Covariate shift happens when data distribution changes between the dataset used during training, and those outside of it, often not just image properties but class distribution as well. For example, different sensors and different sampling bias, but the conditional distribution of labels given the data remains the same. We study whether domain adaptation techniques can help us narrow this gap in a realistic setting. We train on simulated galaxies and adapt to real surveys using OT-based domain alignment with top-k matching. Our approach boosts target accuracy from 46.8% → 87.3% and achieves a domain AUC ≈ 0.5, indicating strong latent-space mixing between simulated and real galaxies.
Large photometric surveys will image billions of galaxies, but we currently lack quick, reliable automated ways to infer their physical properties like morphology, stellar mass, and star formation rates. Simulations provide galaxy images with ground-truth physical labels, but domain shifts in PSF, noise, backgrounds, selection, and label priors degrade transfer to real surveys. We present a preliminary domain adaptation pipeline that trains on simulated TNG50 galaxies and evaluates on real SDSS galaxies with morphology labels (elliptical/spiral/irregular). We train three backbones (CNN, $E(2)$-steerable CNN, ResNet-18) with focal loss and effective-number class weighting, and a feature-level domain loss $\mathcal{L}_D$ built from GeomLoss (entropic Sinkhorn OT, energy distance, Gaussian MMD, and related metrics).
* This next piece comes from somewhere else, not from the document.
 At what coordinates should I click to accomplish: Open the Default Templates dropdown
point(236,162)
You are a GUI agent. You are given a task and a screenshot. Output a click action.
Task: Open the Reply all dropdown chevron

We show that a combination of these losses with an OT-based "top-$k$ soft matching" loss that focuses $\mathcal{L}_D$ on the worst-matched source–target pairs can further enhance domain alignment. With Euclidean distance, scheduled alignment weights, and top-$k$ matching, target accuracy rises from ~61% (no adaptation) to ~86–89%, with a ~17-point gain in macro–F1 and a domain AUC near 0.5, indicating strong latent-space mixing.
We demonstrate how OT-based domain adaptation aligns TNG50 simulations to SDSS survey images in latent space:
Figure 1.Latent Space Alignment: Baseline (left, AUC=1.00) shows distinct domain separation, while Euclidean variants (center/right, AUC≈0.51) achieve effective domain alignment where source and target distributions are indistinguishable.
Our pipeline combines supervised galaxy classification with feature-level domain alignment. We use OT-based matching to minimize the geometric gap between simulated and real latent spaces, while preserving class structure.
The full objective is $\mathcal{L} = \lambda_{\text{sup}}\mathcal{L}_{\text{sup}} + \lambda_D\mathcal{L}_D + \lambda_{\text{OT}}\mathcal{L}_{\text{OT}}$, where weights ($\lambda$) can be fixed, trainable, or scheduled during training.
Figure 2. Training dynamics of OT loss components. Left: Supervised ($\mathcal{L}_{\mathrm{sup}}$), domain alignment ($\mathcal{L}_{D}$), and OT ($\mathcal{L}_{\mathrm{OT}}$) losses over epochs. Right: Breakdown of $\mathcal{L}_{\mathrm{OT}}$ into global OT, soft matching ($\mathcal{L}_{\mathrm{match}}$), and top-$k$ ($\mathcal{L}_{\mathrm{top}\text{-}k}$) which averages the $k$ worst-aligned source–target distances.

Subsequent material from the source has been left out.